O ex-presidente foi interrogado pela juíza Gabriela Hardt, que assumiu provisoriamente a 13ª Vara Federa de Curitiba, no lugar de Sérgio Moro, que tomará posse no Ministério da Justiça e Segurança Pública no governo do presidente eleito, Jair Bolsonaro.

— Pensei em comprar o sítio em 2016 para agradar a dona Marisa. Se eu quisesse, eu tinha dinheiro.

Acontece que o Jacob Bittar (pai de Fernando) não pensava em vender o sítio — afirmou o ex-presidente. As reformas citadas pelo MPF teriam custado mais de R$ 1 milhão e sido feitas entre o fim de 2010, quando Lula ainda era presidente, e 2014. A juíza perguntou se Lula não estranhou que uma grande empreiteira, a OAS, estivesse fazendo obras na propriedade. O ex-presidente afirmou que não foi ao sítio durante as reformas. Segundo ele, as obras foram feitas em 2014, quando ele não era mais presidente e não disputava a eleição.

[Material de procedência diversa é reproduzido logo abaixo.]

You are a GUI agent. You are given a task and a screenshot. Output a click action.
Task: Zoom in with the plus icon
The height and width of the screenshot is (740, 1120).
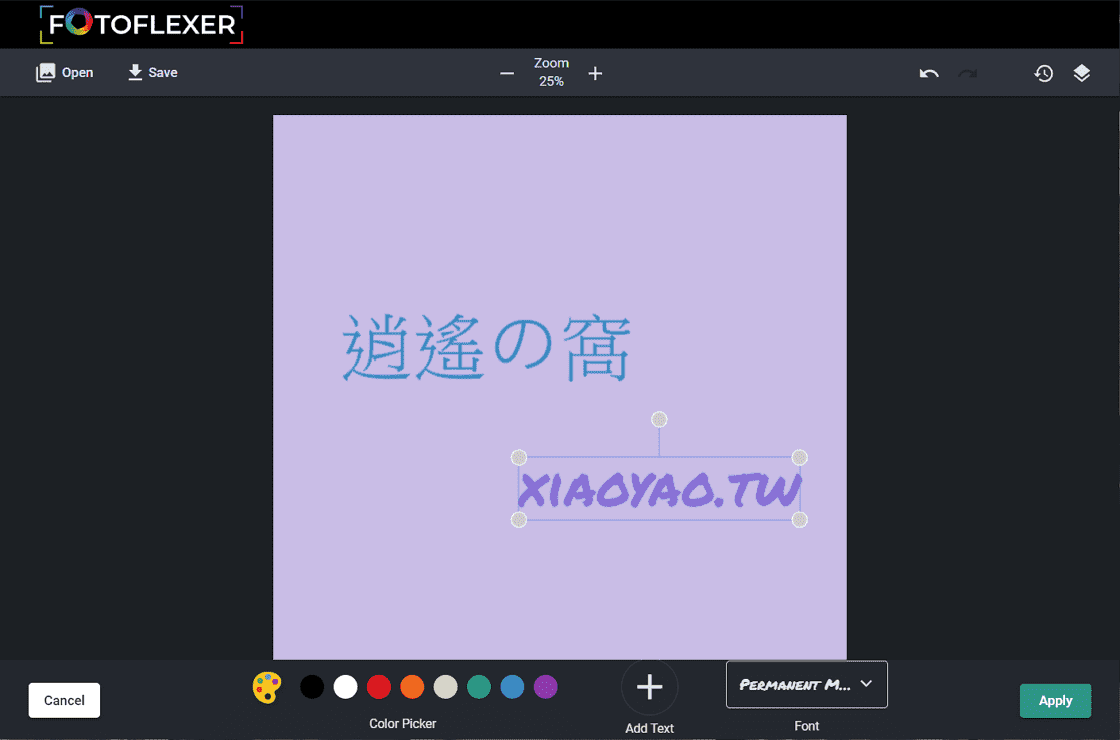595,73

— Eu não estranhei, porque não era uma grande empreiteira fazendo uma reforma. Era uma pessoa com quem eu tinha relação há mais de 20 anos. Achei que ele tinha cobrado (pelas obras) — disse Lula, referindo-se ao empresário Léo Pinheiro, ex-presidente da OAS.

Em outro trecho, o representante do Ministério Público Federal citou o depoimento em que Léo Pinheiro relatou que Lula pediu à OAS que fizesse obras no sítio. O ex-presidente negou a acusação:

— Não é verdade. Lula também disse não se lembrar de qualquer conversa com o empresário sobre a necessidade de obras na cozinha e negou ter procurado Léo Pinheiro para tratar das obras mesmo depois que a imprensa publicou reportagens sobre as intervenções da OAS na propriedade.

— Eu já disse que nunca conversei com o Léo sobre dinheiro de reforma, porque eu partia do pressuposto de que o interessado era ele. Se não tivesse recebido, iria se queixar — disse o ex-presidente.

EMBATE COM JUÍZA

Lula disse que também não procurou Fernando Bittar ou os executivos da Odebrecht para obter informações depois de a imprensa ter tratado do assunto. — Eu repudio qualquer tentativa de qualquer pessoa dizer que foi feita uma obra para mim naquele sítio —afirmou o ex-presidente. Lula afirmou que nunca tratou sobre qualquer obra da Odebrecht na propriedade. Ele também negou ter conhecimento sobre as conversas relatadas por delatores da construtora com João Vaccari Neto, ex-tesoureiro do PT, e com o ex-ministro Antonio Palocci.

No início do depoimento, a juíza advertiu o ex-presidente, após uma pergunta de praxe, questionando- o se conhecia a acusação do processo. Lula negou e fez uma pergunta à magistrada:

— Eu sou dono do sítio ou não? Gabriela Hardt afirmou que o ex-presidente é quem deveria responder a pergunta, mas foi interrompida por Lula e reagiu.

— Senhor ex-presidente, esse é um interrogatório, e se o senhor começar nesse tom comigo a gente vai ter problema — disse a juíza.

‘NÃO VOU PERMITIR’

Houve um embate em outro momento, quando a magistrada repreendeu Lula após ele citar um power point apresentado pelos procuradores da força- tarefa da Lava-Jato em Curitiba. Lula disse que, se fosse presidente do PT na ocasião, teria pedido a todos os filiados que processassem o Ministério Público Federal.

— O senhor está intimidando a acusação assim, senhor presidente. Por favor, vamos mudar o tom. O senhor está instigando, e eu não vou permitir — disse Gabriela Hardt.